Facebook and us? It’s complicated
Users seem to be falling out of love with the social networking service, perhaps because it leaves many people feeling as if the party’s always happening somewhere else
Before Facebook: how social networks used to look. Photograph: Jeffrey Coolidge/Iconica/Getty
There’s an episode of Friends from 10 years ago in which Ross shows Chandler something on his laptop. “Have you seen this? It’s our new alumni website for college. It’s cool! You can post messages for people, let everyone know what you’re up to. . .” Chandler replies: “Great, a faster way to tell people that I’m unemployed and childless.”

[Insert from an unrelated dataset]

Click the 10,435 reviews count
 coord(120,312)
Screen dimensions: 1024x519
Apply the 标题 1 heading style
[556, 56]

A decade ago the idea of a website that would let you reconnect with all the people you spent years trying to avoid at college seemed so outlandish that only a loser like Ross Geller could possibly buy into it.

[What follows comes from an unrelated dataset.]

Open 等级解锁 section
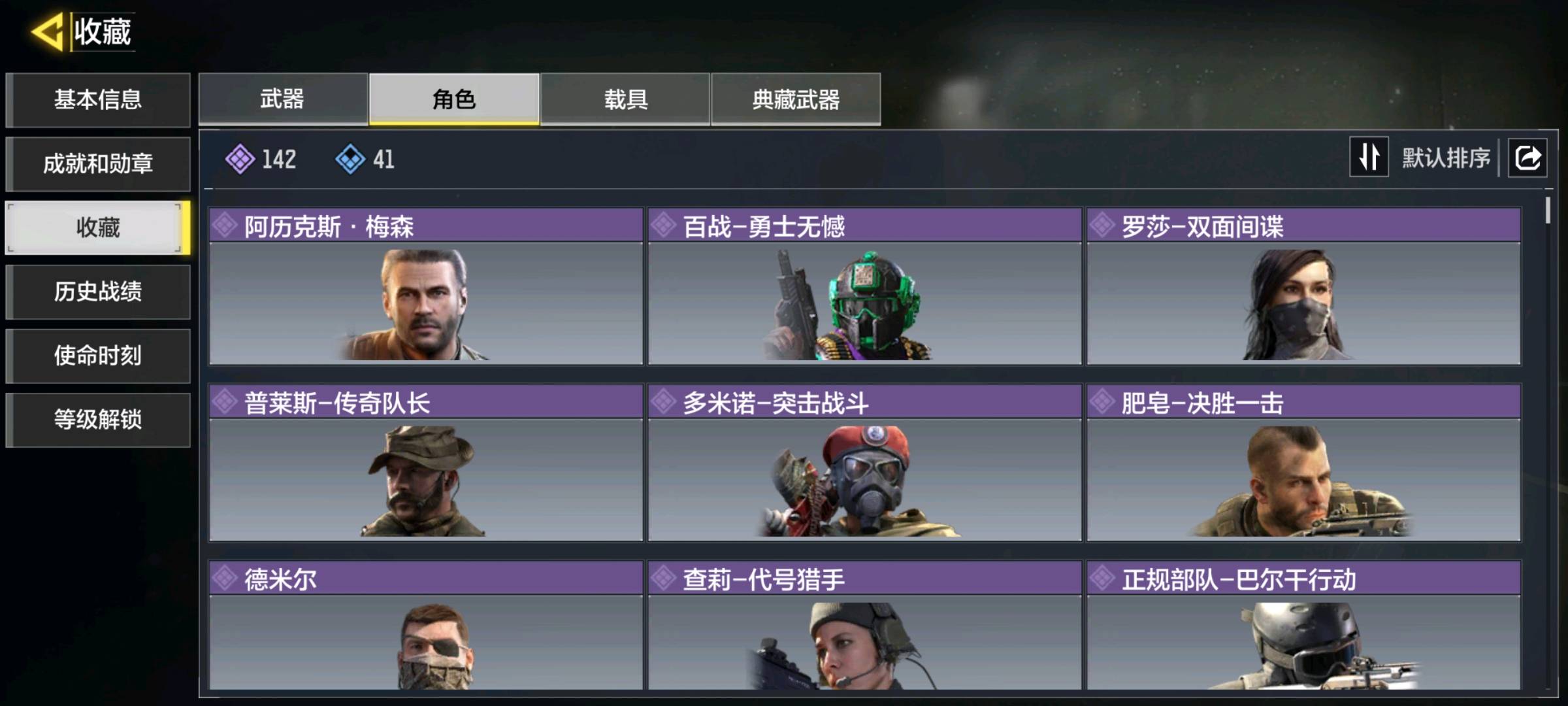This screenshot has width=1568, height=706. tap(98, 420)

A year later a college student called Mark Zuckerberg set up Facebook with a group of Harvard University friends. Today many of us find it hard to imagine life without it.
But earlier this week the internet was busy with speculation that Facebook might one day go the way of MySpace, the last social network users couldn’t imagine life without.

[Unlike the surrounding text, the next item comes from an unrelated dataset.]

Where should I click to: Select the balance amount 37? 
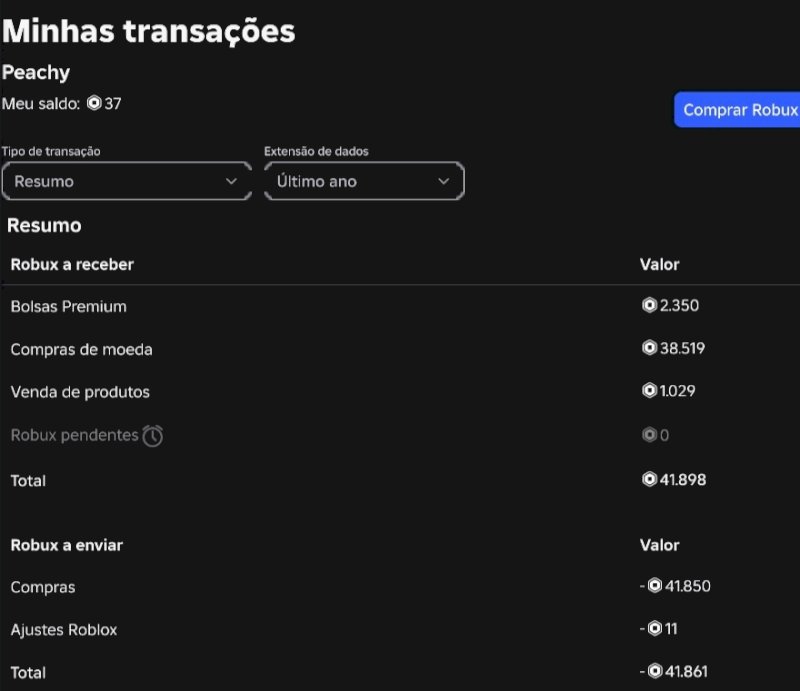click(x=112, y=103)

Some worrying figures – at least if you’re a Facebook shareholder – from independent data reports were published by the Guardian . The first set, from the analysis firm SocialBakers, showed that Facebook had lost nine million US visitors in six months, and two million in Britain.
SocialBakers pointed out that its figures were “rough estimates” not intended for journalists. In the middle of the week Nielsen revealed that Facebook had lost 10 million users in the US and experienced zero growth in the UK over the past year.
Let’s not get carried away. Facebook remains the second-most-visited website in the world. It is used by a sixth of the world’s population. It is unlikely to go the way of the Dodo overnight.
And there was better news from Facebook itself in its latest quarterly results. It reported 1.11 billion monthly active users around the world, up 23 per cent from a year ago; monthly active users were up 54 per cent.
But much of the growth is coming from poorer nations, where advertising revenues are lower. If the SocialBakers and Nielsen figures are accurate, Facebook’s growth in some parts of the world may be beginning to plateau.
It may be straightforward competition from apps such as WhatsApp, Instagram and Twitter. I suspect a lot more of it is do with irritation about the sponsored posts, fridge-magnet wisdom and “share if you don’t want this child to die” status updates.
According to ComScore, Facebook is still the third-most-visited site in Ireland, with use up 4 per cent on the previous year. To find out more I conducted an impromptu, not-very-scientific survey on Twitter and Facebook to get a snapshot of public opinion in Ireland.
Of the first 100 responses, a fifth were still fans; 29 said they were using Facebook in a limited way, or less than they used to; and just over half claimed to loathe it (although only a handful had deleted their accounts).
Privacy was a concern for only a few of the Facebook users I spoke to: “irritating”, not “intrusive”, was the adjective of choice.
For others the issue was more personal. As one user put it, “I fell out of love with it when I was going through a tough time and ‘Boastbook’ made me feel worse. Facebook is where people put up their best version of their life. No one ever admits that they’re having a tough time.”
In essence, the problem with Facebook seems to be that it leaves many people feeling exactly like that: a bit hollow, as though the party’s always happening somewhere else.
Ironically, this is the very message that Facebook has chosen to focus on in a series of ads it screened in the US for its latest product, Facebook Home – a skin, or set of apps, for your Android phone. (When it launches here, Facebook Home will allow you to turn your smartphone’s home screen into an advertising billboard. Go on, form an orderly queue.)
One of the advertisements shows a family sitting down to dinner. An aunt-like figure is holding court – think Dame Edna in argyle – with an anecdote about buying pet food. Her more attractive, younger relative throws her a withering look before turning her attention to her phone. She swipes through a series of photos and escapes her actual home into her other, better “Facebook home”, where the cool kids are all playing drums and having snowball fights.
The ad has prompted a lot of criticism in the US for its apparent subversion of social norms and its celebration of egocentricity.